*Extracted entries*:
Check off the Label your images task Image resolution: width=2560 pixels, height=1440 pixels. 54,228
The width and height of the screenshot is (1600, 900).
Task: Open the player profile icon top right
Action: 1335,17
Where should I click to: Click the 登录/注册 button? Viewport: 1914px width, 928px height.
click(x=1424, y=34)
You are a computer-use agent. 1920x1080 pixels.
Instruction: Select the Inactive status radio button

*Requirement*:
After reading the data above, return it verbatim in full.

*Task solution*:
Check off the Label your images task Image resolution: width=2560 pixels, height=1440 pixels. 54,228
The width and height of the screenshot is (1600, 900).
Task: Open the player profile icon top right
Action: 1335,17
Where should I click to: Click the 登录/注册 button? Viewport: 1914px width, 928px height.
click(x=1424, y=34)
You are a computer-use agent. 1920x1080 pixels.
Instruction: Select the Inactive status radio button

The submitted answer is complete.